O garimpo ilegal avança sobre a Amazônia e leva destruição à floresta, invadindo unidades de conservação e terras indígenas. Em 17 de janeiro, o Movimento Ipereg Ayu, dos indígenas Munduruku, denunciou em carta endereçada às autoridadesambientais, Ministério Público Federal (MPF) e Fundação Nacional do Índio (Funai) que a aldeia PV, no Pará, havia sido extinta. Depois de anos de presença ilegal de garimpeiros na região, desmatamento, destruição das roças de subsistência, aliciação, doenças, prostituição, consumo exagerado de bebidas alcóolicas e tráfico de drogas foram a combinação infalível para o extermínio da aldeia, que estava localizada em um dos limites da Terra Indígena (TI) Munduruku, em Jacareacanga, e fora criada justamente como um posto de vigilância – daí seu nome – contra invasões.
O processo teve como fermento a sistemática omissão das autoridades, às quais os Munduruku vêm fazendo denúncias há tempos. Cansados de esperar, os indígenas decidiram partir para a ação e tentar salvar, eles mesmos, o Rio da Tropa – hoje com seus 225,8 km de água enlameada contaminada e sem peixes – e a Floresta Nacional do Crepori, onde existem cerca de outras 130 aldeias de seu povo.

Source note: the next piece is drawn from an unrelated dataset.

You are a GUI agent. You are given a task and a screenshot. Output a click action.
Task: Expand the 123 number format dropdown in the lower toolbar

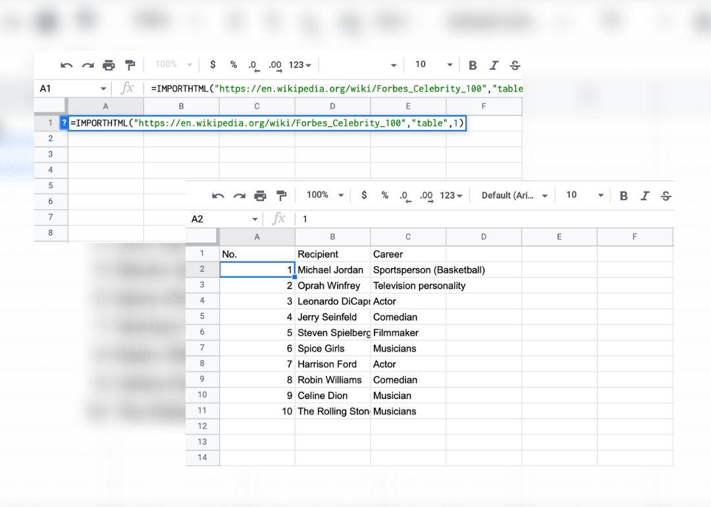(451, 196)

Após a divulgação da carta, o MPF ingressou com uma ação civil pública na Justiça Federal, cobrando atuação dos órgãos ambientais na região. Mas, com recursos cada vez menores e pouca prioridade política, é improvável que o panorama seja revertido – de 2016 para 2017, o Ministério do Meio Ambiente perdeu 43% do seu orçamento – ou R$ 335,5 milhões.Hoje, para assegurar os direitos indígenas e supervisionar os 2,4 milhões de hectares da TI Munduruku, por exemplo, há apenas um funcionário da Funai. Igualmente enfraquecidos, o Ibama, em vez de combater, tem tido veículos e instalações atacadas por garimpeiros.

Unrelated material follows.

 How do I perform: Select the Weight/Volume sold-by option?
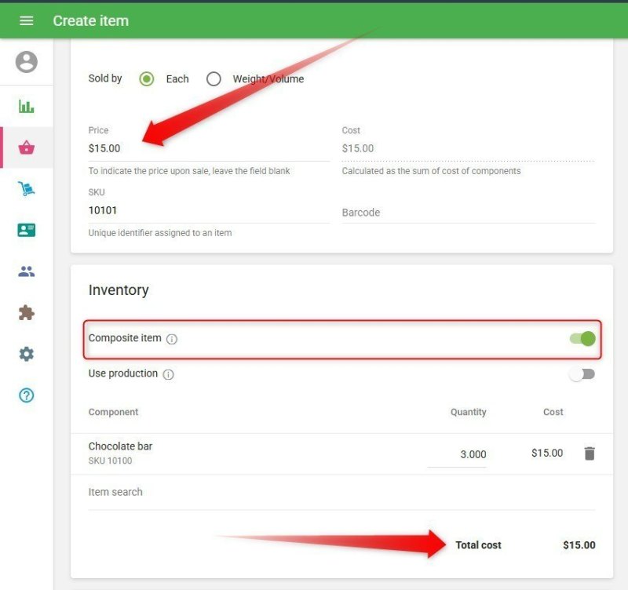coord(214,78)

Além da devastação que salta aos olhos, outro efeito colateral do garimpo quase invisível é considerado um dos principais problemas ambientais da Amazônia: o mercúrio, usado para separar o ouro de outros materiais. Em uma pesquisa recente em 19 aldeias ianomâmis de Roraima, a Fiocruz detectou que a contaminação pelo mental chega a atingir até a 92% dos habitantes de alguns locais. Junto com outros 139 países, o Brasil assinou uma convenção da ONU em 2013, se comprometendo a restringir o uso da substância por aqui. Mas não se espera que a indústria do garimpo ilegal vá respeitar restrições. Prova disso são os 430 kg do produto contrabandeados e apreendidos pelo Ibama no início de fevereiro.

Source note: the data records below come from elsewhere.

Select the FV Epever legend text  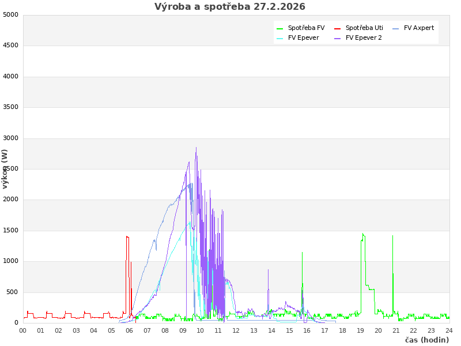tap(303, 37)
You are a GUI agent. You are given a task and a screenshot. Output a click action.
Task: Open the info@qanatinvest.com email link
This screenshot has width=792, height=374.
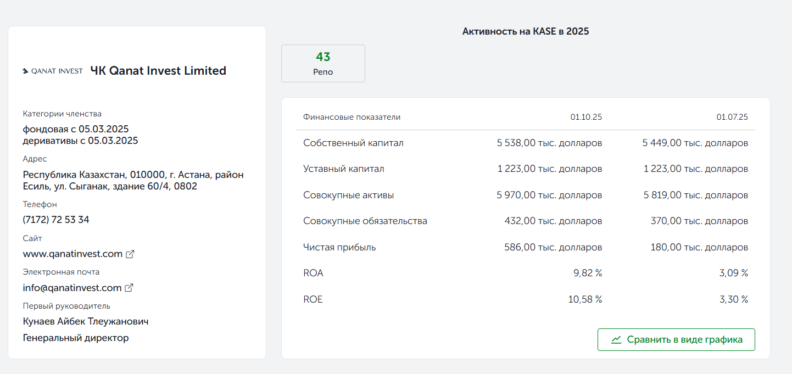pos(72,288)
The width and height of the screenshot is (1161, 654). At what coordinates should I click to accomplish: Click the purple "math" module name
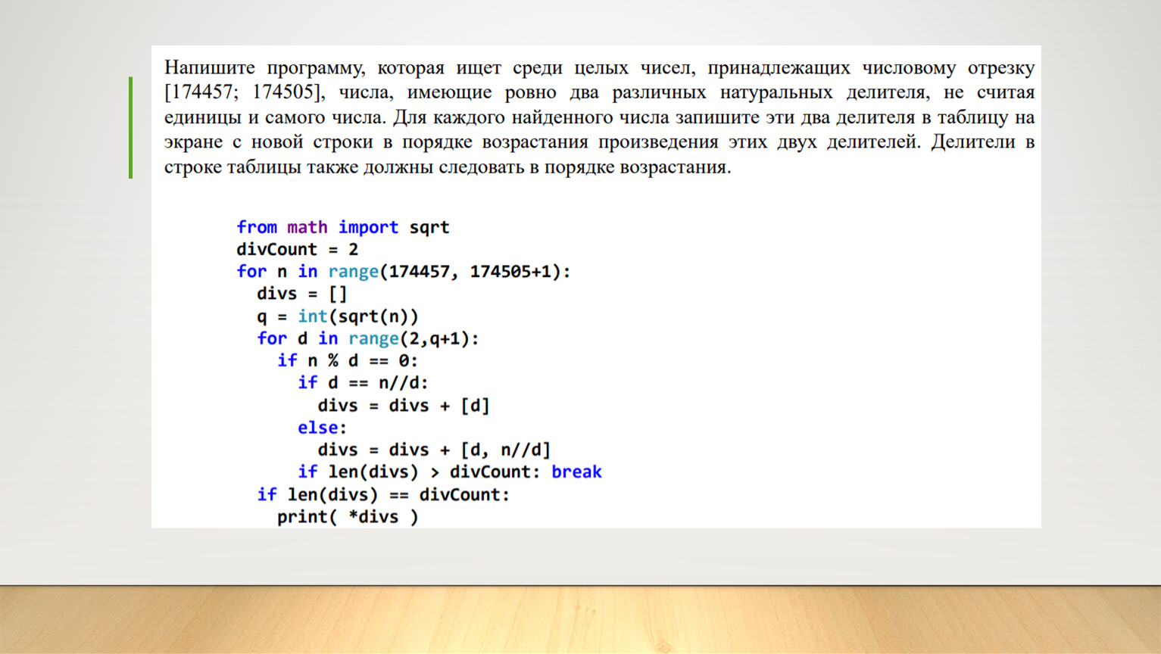307,227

A febre do ouro na Amazônia e suas sequelas não estão restritas ao Brasil – o problema tem dimensões trágicas em outros países, como o Peru e a Guiana Francesa. Tampouco estão limitadas às empreitadas de garimpeiros. Grandes corporações, como a canadense Belo Sun, também ameaçam a região com projetos devastadores, como a implantação de uma gigantesca mina na Volta Grande do rio Xingu, no Pará, momentaneamente suspensa pela justiça.
A ideia de retirar riquezas minerais do solo a qualquer preço não tem poupado nem as mais distantes porções de território brasileiro – como a ilha de Trindade e o Arquipélago de Martim Vaz, no Espírito Santo. Ali, além da pesca industrial – que pode provocar a extinção de espécies inteiras –, a ameaça ambiental vem de uma igualmente predatória atividade de mineração, que usa algas calcárias e recifes de coral como matéria prima para fertilizantes.
Os terríveis efeitos de corridas do ouro, ações predatórias, com foco no lucro imediato para poucos e pouca ou nenhuma preocupação com o meio ambiente e as pessoas, são bem conhecidos e há bastante tempo.
Na Califórnia do século XIX, por exemplo, uma das mais famosas delas arruinou parte dos rios e mananciais de água (que hoje fazem falta) e, com ataques genocidas e doenças, reduziu a população de nativos indígenas de 150 mil para menos de 30 mil, entre 1845 e 1870. Não era mais para repetirmos os mesmos erros.